Griffin Perrault, Senior Writer

A series of leaked chat logs– whose contents linked seven members of the American Armed Forces to the white supremacist group, Identity Evropa – appeared in the Huffington Post on March 17. The logs, derived from the group’s channel on the voice-over IP and instant messaging app Discord, revealed strongly-held anti-semitic and racist views and intense dedication to the group, with several members offering to post flyers and engage in poster propaganda campaigns. The revelation is only the latest in a series of findings connecting top members of the American military to white supremacist and hate groups, including in February, when army lieutenant Christopher Hasson’s massive stockpile of weaponry revealed a plot to establish a “white homeland” through domestic terrorism.

 

Quite unambiguously, it is safe to say that the United States and greater global community has an issue with white supremacy. Yet U.S. President Donald Trump flatly refuses to acknowledge this; when asked if he perceived white nationalism as a growing threat, the president boldly responded, “I don’t really,” further intoning, “I think it’s a small group of people that have very, very serious problems, I guess.” It is difficult to be surprised, considering the President’s craven, diffident response to the 2017 Charlottesville attacks and his incomprehensible disregard for the internal strife facilitated by his supporters and adherents.
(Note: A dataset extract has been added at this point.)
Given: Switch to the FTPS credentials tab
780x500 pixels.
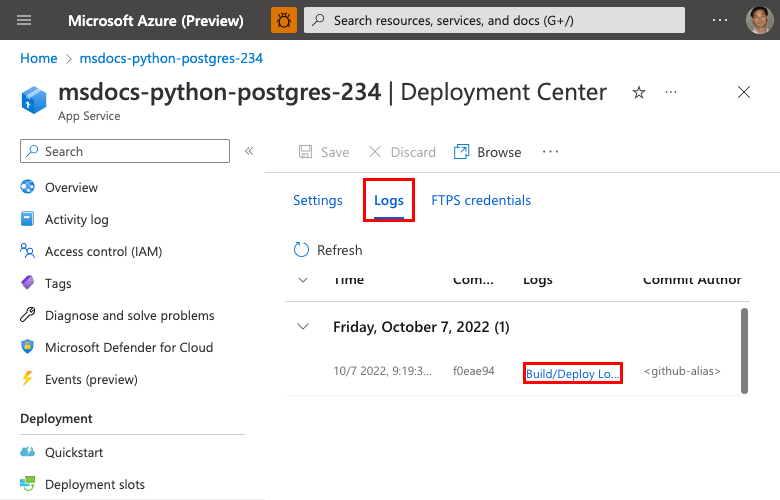Looking at the screenshot, I should (x=481, y=200).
Trump either clearly does not have his hand on the pulse of the international climate or is actively aiding and abetting the advancement of doctrinaire segregation. But this hardly covers the totality of Trump and his contemporaries’ responsibility for the proliferation of white supremacist rhetoric, jingoist national policy, and advocacy of exceptionalism, which promotes an environment whereby members of far-right extremist groups are received into the American military.

 

Now to the group itself. It is worth noting that, less than a week after the publication of members’ chat logs, current Identity Evropa leader Patrick Casey announced that the original IE name “has been retired,” to be rebranded as the American Identity Movement (the continuity of the central “identity” theme here being, of course, a deliberately abstruse means to dodge accusations of neo-Nazism lodged at the organization from particularly perceptive critics). This is one of several instances of the group subtly attempting to inject white nationalist talking points into the mainstream. Utilizing crypto-fascist expressions like “ethno-pluralist” and “nativist” to dilute their essentially apartheid ideology, the ultimate goal of the group lies in providing a more palatable Nazism to the mainstream conservative populace – particularly Trump supporters. Yet it more soundly serves the pursuits of the group to have high-ranking members of the Armed Forces share their views, rather than merely Trump voters, due to the former’s influence over the might of the American state in domestic and international conflict.

 

The culmination of this expanding influence, naturally, is the jurisdiction of the monopolized force of the state by parochial xenophobes whose racist convictions can be executed via genuine military muscle. And once that immense power has been utilized on a domestic, “ethno-national” scale, it will begin to work its way into the levers of international conflict, manifesting in wars in the Middle East and any other corner of the globe where “inferior” cultures or peoples persist. For this to happen would cause an almost irreversible commitment of the American military to societal chauvinism and Western cultural primacy. Or, has it already happened?